Though I felt this story was my answer, I also admit that when I first read it, it actually just made me more upset. "No divine hand is delivering me from the tyranny I'm facing," I thought. "It's all well and good that the apostles could go forward, but how can I when I can't do anything but follow orders?"

It was in just this state of mind that I found myself in church on Sunday morning, hearing the story read as part of the sermon. Yet this time, a light dawned. I saw the connection.

"Maybe," suggested a voice inside my head, "the point here isn't about what the apostles were doing physically, isn't about the specific acts of teaching and preaching. Think about it. What were they really doing?"

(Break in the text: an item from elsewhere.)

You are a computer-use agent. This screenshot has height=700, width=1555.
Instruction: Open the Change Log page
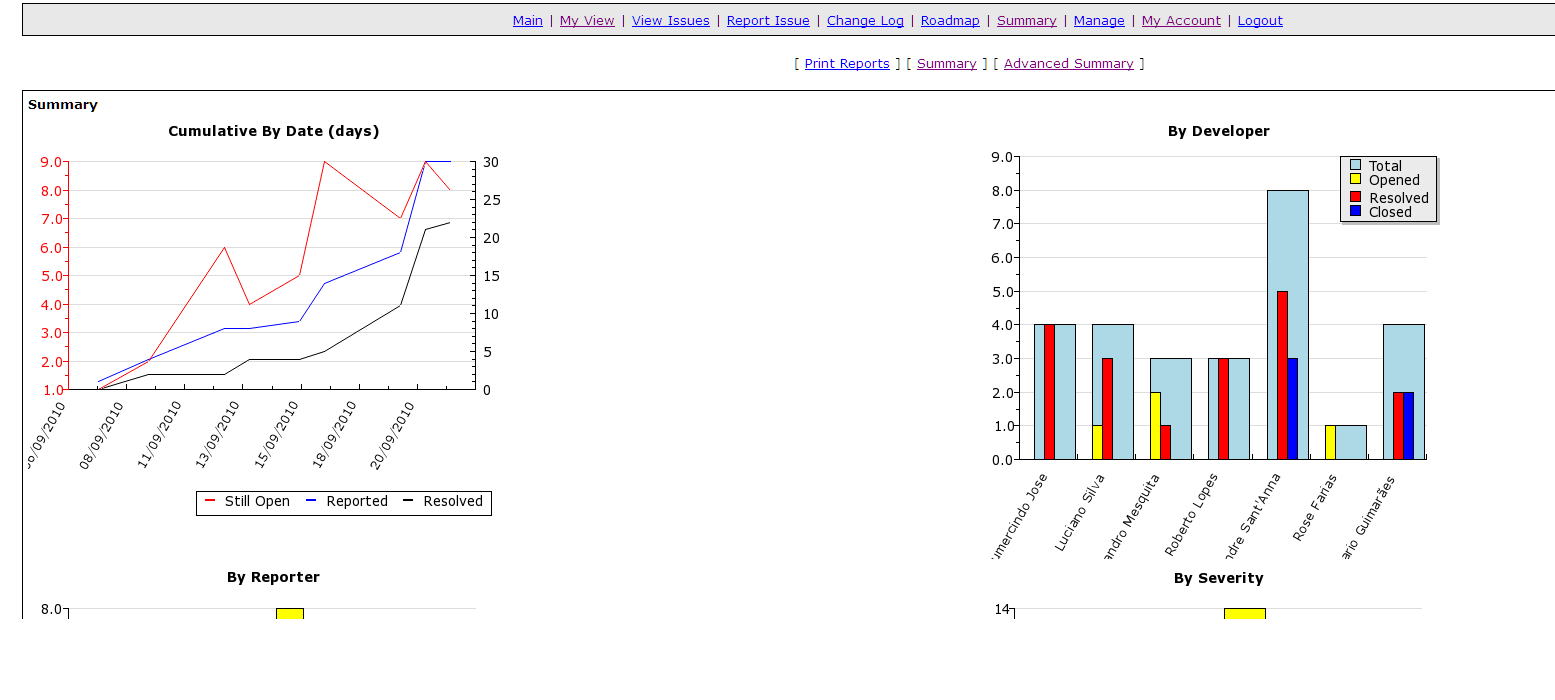864,20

My answer brought a new dimension to the story. I got it: The point was that nothing could stop the apostles from expressing Christliness. That is to say that nothing had the power to keep them from living the powerful healing love of God. Their real work was about mastering love with hate, conquering cruelty with Christly affection.

So too, I saw, was mine.

A friend once told me that solving problems was never about the result - that it wasn't about praying and getting the nice car, or about any other outcome, for that matter. The implication was that trying to define God's work in material terms could only limit it, while the point of prayer, she said, was to draw us closer to God, to get us to live lives that were more loving, more Christly. The rest, she said, would follow.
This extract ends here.